--- Job item ---
Pull out each line from the rows below that contains the word "image".

─── Entries provided ───

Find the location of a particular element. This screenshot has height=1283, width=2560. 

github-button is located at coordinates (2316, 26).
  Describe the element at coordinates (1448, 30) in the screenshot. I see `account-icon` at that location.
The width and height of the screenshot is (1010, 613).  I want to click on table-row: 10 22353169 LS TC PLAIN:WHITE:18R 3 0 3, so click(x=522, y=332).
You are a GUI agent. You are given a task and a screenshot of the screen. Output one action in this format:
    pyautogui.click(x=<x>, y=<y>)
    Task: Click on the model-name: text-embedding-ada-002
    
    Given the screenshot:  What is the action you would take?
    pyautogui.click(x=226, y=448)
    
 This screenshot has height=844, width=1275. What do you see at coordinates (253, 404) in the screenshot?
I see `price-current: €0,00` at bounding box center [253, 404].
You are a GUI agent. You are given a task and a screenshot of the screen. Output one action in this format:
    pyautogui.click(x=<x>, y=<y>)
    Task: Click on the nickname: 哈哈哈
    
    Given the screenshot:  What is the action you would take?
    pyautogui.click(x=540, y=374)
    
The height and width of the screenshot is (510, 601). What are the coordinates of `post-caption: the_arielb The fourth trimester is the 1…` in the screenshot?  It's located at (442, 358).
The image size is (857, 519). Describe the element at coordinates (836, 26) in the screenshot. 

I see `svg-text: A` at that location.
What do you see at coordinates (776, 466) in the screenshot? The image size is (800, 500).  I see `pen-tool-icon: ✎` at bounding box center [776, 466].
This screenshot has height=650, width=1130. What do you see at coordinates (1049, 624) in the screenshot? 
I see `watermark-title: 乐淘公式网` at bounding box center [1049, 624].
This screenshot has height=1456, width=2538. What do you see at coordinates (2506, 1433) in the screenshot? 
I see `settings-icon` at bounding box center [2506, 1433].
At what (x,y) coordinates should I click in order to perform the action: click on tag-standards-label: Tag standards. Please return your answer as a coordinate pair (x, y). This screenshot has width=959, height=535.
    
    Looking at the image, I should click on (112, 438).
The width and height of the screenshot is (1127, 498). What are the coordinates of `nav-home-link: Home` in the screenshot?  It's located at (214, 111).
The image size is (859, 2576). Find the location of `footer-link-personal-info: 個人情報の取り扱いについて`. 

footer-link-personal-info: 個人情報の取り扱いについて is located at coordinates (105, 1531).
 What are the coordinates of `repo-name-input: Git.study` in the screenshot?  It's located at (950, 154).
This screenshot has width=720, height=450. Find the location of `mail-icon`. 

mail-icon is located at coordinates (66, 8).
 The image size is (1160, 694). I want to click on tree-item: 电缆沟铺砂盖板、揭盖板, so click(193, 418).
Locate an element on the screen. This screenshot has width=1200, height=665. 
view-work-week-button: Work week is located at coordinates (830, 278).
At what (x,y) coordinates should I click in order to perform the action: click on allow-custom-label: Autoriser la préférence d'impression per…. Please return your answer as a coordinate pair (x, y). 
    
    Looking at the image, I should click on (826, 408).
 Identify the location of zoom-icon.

───

--- Exercise response ---
The image size is (857, 519). Describe the element at coordinates (836, 26) in the screenshot. 
What do you see at coordinates (776, 466) in the screenshot? The image size is (800, 500).  I see `pen-tool-icon: ✎` at bounding box center [776, 466].
    Looking at the image, I should click on (112, 438).
The image size is (859, 2576). Find the location of `footer-link-personal-info: 個人情報の取り扱いについて`. 
 The image size is (1160, 694). I want to click on tree-item: 电缆沟铺砂盖板、揭盖板, so click(193, 418).
    Looking at the image, I should click on (826, 408).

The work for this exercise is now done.